- _What you are asked to do_
Print the stretch of the data from the line containing "Task: Select the dashboard grid menu icon" through the line containing "Looking at the screenshot, I should tap(301, 51).", both included, exactly as it appears.

- _Input_
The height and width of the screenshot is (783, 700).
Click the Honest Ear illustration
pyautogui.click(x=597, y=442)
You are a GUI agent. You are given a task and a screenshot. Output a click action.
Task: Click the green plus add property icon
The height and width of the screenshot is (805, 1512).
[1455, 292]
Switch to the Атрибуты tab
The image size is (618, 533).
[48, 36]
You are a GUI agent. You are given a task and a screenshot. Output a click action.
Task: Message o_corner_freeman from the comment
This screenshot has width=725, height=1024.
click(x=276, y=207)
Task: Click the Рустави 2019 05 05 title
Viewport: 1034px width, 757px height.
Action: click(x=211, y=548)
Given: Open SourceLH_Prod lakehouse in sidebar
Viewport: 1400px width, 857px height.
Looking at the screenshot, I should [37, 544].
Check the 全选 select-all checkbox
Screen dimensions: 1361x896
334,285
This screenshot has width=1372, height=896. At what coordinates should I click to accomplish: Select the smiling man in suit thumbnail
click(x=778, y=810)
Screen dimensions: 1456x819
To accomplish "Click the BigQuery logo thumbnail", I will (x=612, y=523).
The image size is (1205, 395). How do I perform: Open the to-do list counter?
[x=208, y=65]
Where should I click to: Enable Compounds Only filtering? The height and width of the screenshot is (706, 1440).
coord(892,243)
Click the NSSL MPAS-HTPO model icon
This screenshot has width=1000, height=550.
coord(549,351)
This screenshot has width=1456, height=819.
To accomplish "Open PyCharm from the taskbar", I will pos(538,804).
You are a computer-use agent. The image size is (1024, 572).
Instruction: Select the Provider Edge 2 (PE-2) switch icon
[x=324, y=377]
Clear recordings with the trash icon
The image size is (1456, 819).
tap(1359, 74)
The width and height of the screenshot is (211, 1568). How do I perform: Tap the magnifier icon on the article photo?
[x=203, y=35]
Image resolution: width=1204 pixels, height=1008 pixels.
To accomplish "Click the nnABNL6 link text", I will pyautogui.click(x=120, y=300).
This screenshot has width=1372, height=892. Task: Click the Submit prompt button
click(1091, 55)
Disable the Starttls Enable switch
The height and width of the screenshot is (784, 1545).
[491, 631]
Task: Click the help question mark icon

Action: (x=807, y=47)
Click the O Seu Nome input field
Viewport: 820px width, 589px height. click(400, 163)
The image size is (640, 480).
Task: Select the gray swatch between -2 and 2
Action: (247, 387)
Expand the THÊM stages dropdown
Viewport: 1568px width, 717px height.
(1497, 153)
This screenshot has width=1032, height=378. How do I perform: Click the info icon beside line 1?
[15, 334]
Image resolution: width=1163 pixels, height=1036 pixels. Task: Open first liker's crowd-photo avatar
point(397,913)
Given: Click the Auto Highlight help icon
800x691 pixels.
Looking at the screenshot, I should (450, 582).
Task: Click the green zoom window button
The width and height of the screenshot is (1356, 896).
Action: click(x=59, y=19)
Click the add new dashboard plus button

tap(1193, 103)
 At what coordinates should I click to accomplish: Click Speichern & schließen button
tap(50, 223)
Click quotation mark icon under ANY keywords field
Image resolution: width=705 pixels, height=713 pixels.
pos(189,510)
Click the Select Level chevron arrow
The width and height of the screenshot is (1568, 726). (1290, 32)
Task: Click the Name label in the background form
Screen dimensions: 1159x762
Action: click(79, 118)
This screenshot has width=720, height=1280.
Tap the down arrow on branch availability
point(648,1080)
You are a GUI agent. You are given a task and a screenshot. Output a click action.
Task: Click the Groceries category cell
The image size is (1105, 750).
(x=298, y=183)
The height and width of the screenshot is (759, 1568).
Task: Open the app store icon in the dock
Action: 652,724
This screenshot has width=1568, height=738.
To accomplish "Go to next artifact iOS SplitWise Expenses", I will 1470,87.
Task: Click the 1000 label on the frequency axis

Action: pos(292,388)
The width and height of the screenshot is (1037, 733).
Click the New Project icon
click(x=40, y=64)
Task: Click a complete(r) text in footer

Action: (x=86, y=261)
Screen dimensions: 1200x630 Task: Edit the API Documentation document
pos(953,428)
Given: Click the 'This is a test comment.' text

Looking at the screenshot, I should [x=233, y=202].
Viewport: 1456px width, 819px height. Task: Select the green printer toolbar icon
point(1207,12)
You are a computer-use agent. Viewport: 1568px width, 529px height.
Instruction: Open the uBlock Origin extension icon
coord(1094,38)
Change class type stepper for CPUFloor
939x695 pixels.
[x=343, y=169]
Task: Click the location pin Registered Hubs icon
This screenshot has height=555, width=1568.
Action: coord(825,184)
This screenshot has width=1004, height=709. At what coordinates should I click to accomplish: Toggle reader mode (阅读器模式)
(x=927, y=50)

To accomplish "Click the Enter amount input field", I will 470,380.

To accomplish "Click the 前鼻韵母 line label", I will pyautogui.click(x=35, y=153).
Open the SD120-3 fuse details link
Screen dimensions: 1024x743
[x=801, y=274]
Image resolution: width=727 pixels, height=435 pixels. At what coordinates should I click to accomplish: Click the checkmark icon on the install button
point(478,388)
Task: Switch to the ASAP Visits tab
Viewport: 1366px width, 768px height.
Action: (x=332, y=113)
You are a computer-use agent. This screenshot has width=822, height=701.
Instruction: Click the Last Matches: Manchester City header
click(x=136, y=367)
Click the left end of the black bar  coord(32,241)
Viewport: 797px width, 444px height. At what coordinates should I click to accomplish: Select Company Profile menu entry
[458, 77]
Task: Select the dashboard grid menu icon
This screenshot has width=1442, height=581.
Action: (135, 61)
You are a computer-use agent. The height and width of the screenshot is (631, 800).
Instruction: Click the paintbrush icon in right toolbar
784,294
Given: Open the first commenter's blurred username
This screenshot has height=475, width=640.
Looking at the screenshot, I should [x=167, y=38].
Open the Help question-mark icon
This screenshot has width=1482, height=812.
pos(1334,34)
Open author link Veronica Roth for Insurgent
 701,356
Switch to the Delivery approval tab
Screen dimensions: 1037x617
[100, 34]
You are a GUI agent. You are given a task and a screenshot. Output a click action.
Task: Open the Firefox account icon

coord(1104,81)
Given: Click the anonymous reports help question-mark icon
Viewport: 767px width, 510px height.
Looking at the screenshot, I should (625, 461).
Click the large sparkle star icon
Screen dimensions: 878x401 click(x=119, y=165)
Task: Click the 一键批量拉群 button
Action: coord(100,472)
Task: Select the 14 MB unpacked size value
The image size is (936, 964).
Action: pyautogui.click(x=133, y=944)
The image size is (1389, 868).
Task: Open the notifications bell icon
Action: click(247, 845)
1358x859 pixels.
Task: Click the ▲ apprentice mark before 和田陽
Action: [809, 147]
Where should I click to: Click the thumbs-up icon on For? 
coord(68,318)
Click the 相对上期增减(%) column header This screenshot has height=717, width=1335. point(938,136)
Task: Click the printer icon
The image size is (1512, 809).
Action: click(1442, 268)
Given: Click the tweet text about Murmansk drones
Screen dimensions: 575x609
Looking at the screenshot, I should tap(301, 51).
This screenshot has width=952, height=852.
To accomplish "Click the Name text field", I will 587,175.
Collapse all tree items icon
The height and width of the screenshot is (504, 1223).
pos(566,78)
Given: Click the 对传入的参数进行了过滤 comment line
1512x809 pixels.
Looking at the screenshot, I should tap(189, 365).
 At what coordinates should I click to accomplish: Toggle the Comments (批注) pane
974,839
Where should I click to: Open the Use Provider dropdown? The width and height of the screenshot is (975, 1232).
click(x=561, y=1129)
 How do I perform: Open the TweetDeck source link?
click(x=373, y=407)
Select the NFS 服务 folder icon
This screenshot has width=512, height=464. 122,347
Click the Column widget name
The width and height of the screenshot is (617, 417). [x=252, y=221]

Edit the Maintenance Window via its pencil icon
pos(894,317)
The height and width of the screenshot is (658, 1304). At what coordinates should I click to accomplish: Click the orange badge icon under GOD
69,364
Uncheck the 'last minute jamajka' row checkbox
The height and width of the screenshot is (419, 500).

- _The answer_
Task: Select the dashboard grid menu icon
This screenshot has width=1442, height=581.
Action: (135, 61)
You are a computer-use agent. The height and width of the screenshot is (631, 800).
Instruction: Click the paintbrush icon in right toolbar
784,294
Given: Open the first commenter's blurred username
This screenshot has height=475, width=640.
Looking at the screenshot, I should [x=167, y=38].
Open the Help question-mark icon
This screenshot has width=1482, height=812.
pos(1334,34)
Open author link Veronica Roth for Insurgent
 701,356
Switch to the Delivery approval tab
Screen dimensions: 1037x617
[100, 34]
You are a GUI agent. You are given a task and a screenshot. Output a click action.
Task: Open the Firefox account icon

coord(1104,81)
Given: Click the anonymous reports help question-mark icon
Viewport: 767px width, 510px height.
Looking at the screenshot, I should (625, 461).
Click the large sparkle star icon
Screen dimensions: 878x401 click(x=119, y=165)
Task: Click the 一键批量拉群 button
Action: coord(100,472)
Task: Select the 14 MB unpacked size value
The image size is (936, 964).
Action: pyautogui.click(x=133, y=944)
The image size is (1389, 868).
Task: Open the notifications bell icon
Action: click(247, 845)
1358x859 pixels.
Task: Click the ▲ apprentice mark before 和田陽
Action: [809, 147]
Where should I click to: Click the thumbs-up icon on For? 
coord(68,318)
Click the 相对上期增减(%) column header This screenshot has height=717, width=1335. point(938,136)
Task: Click the printer icon
The image size is (1512, 809).
Action: click(1442, 268)
Given: Click the tweet text about Murmansk drones
Screen dimensions: 575x609
Looking at the screenshot, I should tap(301, 51).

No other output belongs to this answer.